YOUR GOAL: Each line of the data below holding the word "resolution" must be copied.

Collection entries:
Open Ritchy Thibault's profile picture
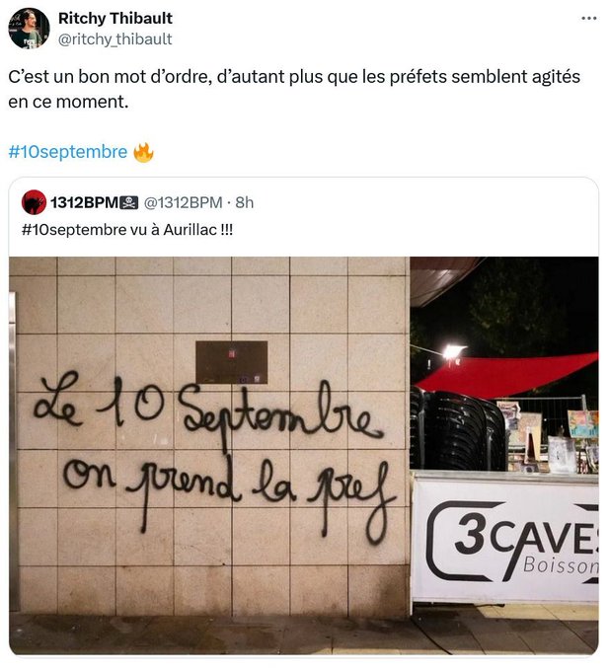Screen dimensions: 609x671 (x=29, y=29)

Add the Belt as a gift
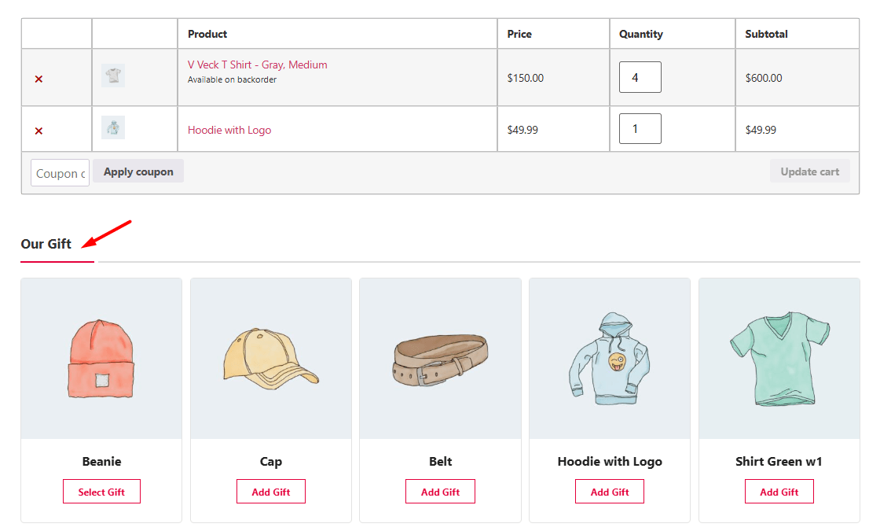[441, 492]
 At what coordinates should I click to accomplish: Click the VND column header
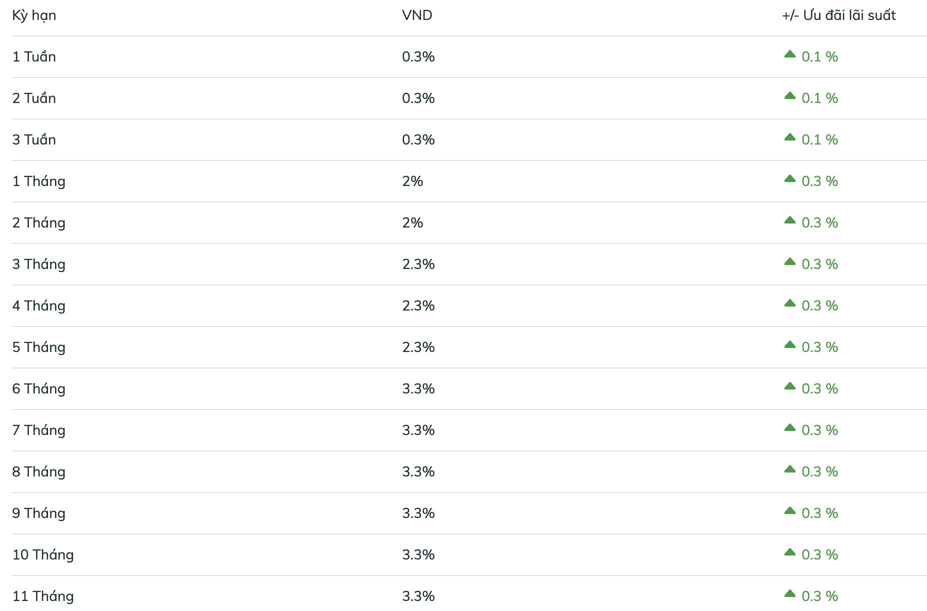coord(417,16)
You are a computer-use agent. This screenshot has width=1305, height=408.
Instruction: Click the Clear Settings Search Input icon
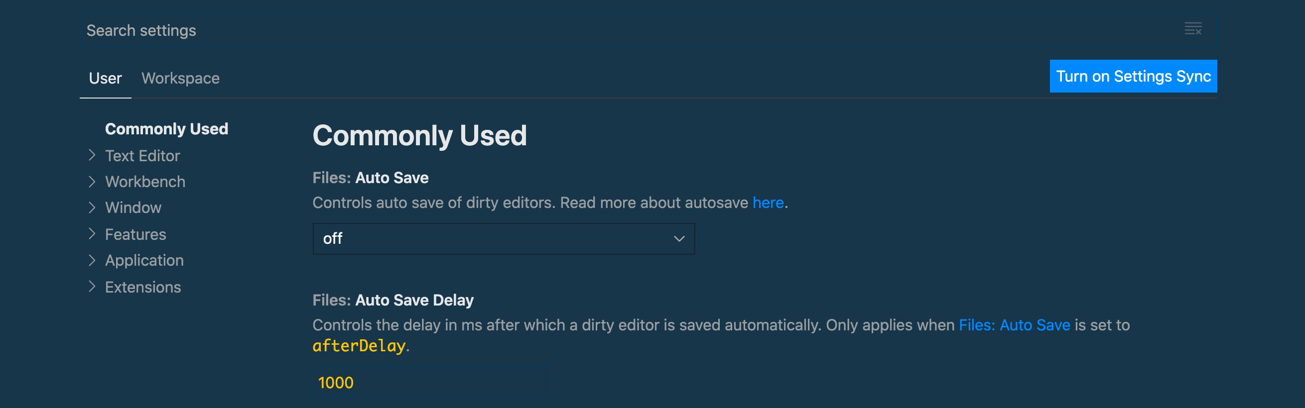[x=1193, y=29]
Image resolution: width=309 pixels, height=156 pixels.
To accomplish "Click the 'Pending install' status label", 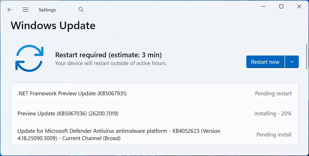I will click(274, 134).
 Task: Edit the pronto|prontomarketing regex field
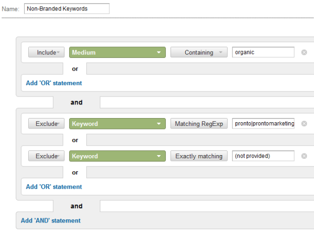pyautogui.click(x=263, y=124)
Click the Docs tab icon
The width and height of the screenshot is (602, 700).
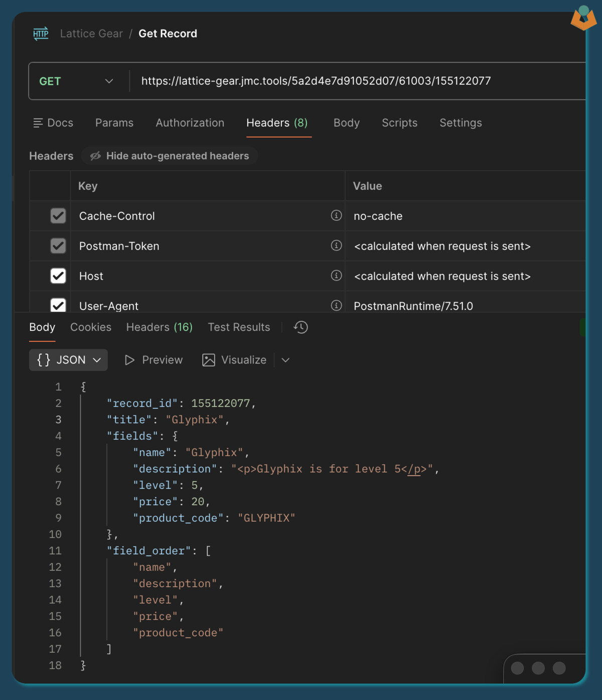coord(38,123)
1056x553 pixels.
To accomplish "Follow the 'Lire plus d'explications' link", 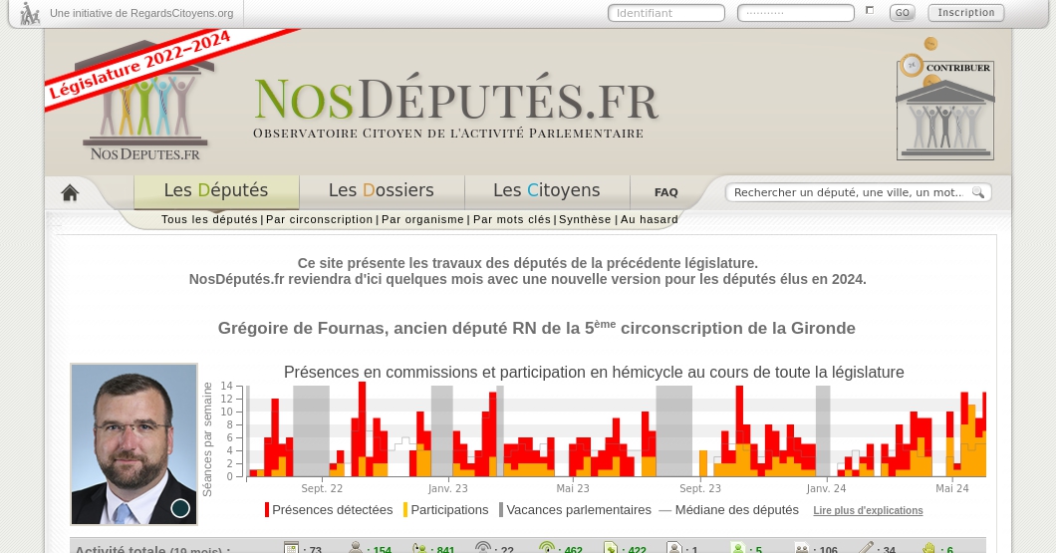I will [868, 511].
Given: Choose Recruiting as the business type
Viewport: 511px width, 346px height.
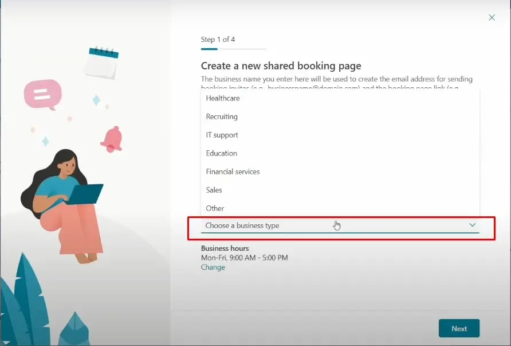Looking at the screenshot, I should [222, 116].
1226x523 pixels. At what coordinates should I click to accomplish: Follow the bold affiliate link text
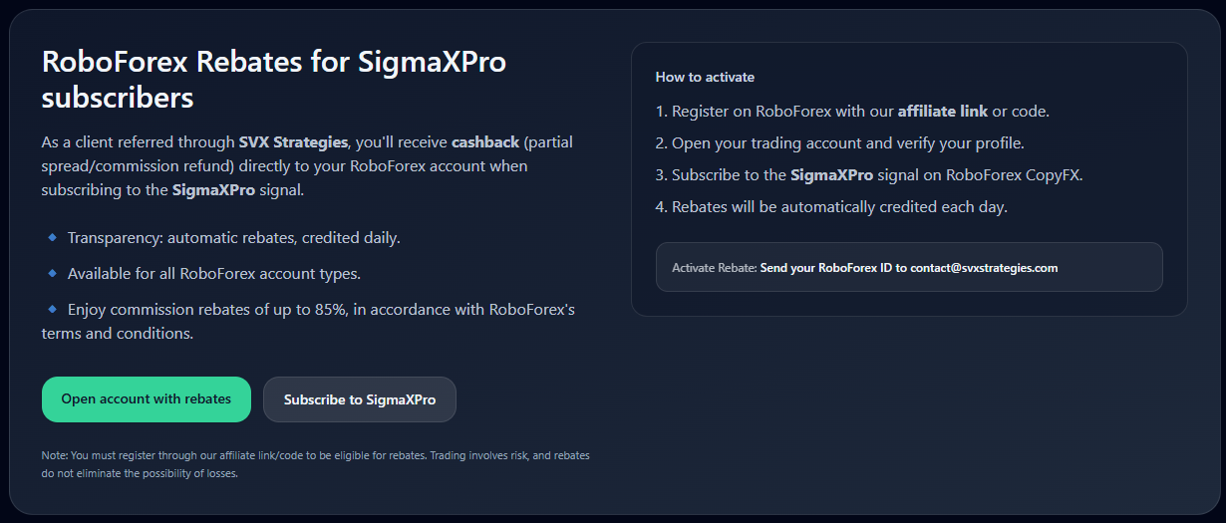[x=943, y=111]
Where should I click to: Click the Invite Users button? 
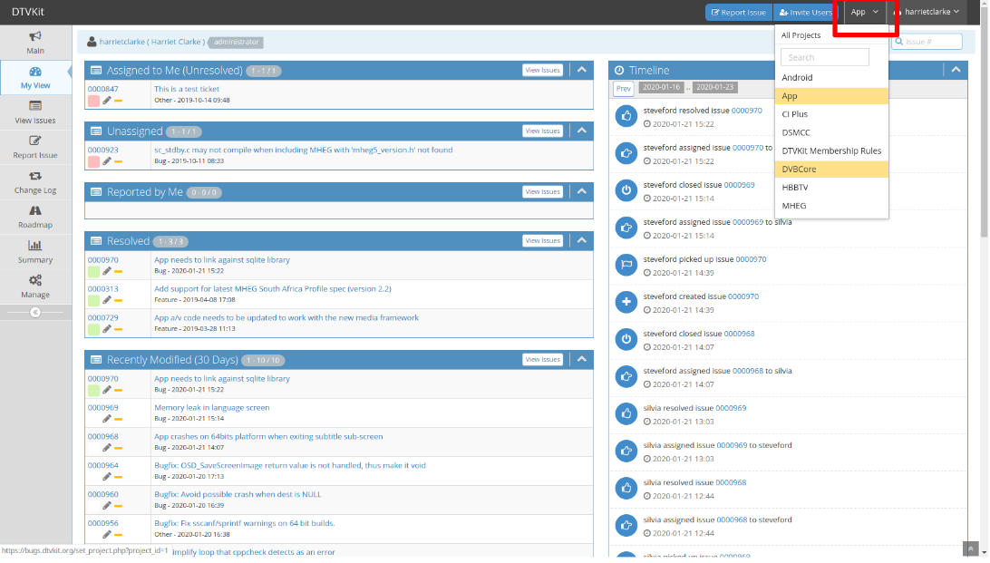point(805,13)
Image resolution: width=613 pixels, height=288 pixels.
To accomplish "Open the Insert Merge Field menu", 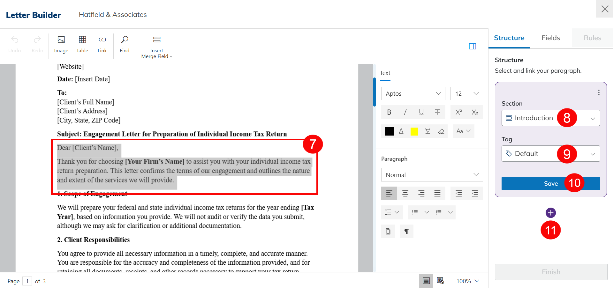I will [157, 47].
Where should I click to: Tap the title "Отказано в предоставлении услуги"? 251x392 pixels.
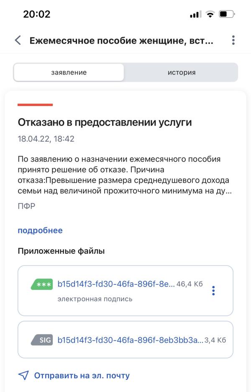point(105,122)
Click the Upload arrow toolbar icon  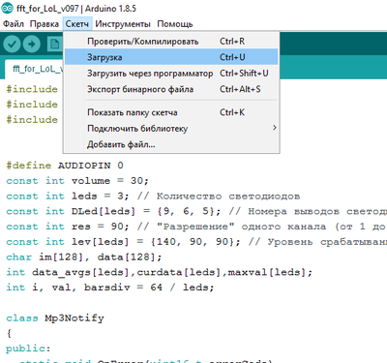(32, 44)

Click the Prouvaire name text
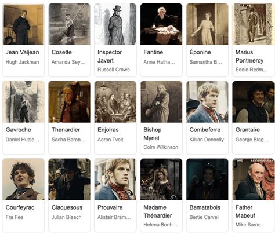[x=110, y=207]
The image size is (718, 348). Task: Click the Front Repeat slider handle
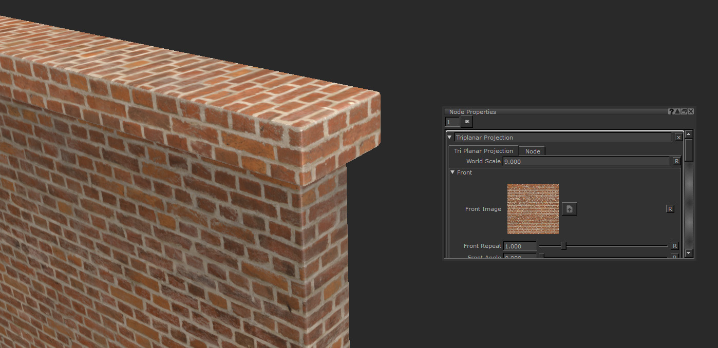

RESPONSE:
Image resolution: width=309 pixels, height=156 pixels.
Image resolution: width=613 pixels, height=288 pixels.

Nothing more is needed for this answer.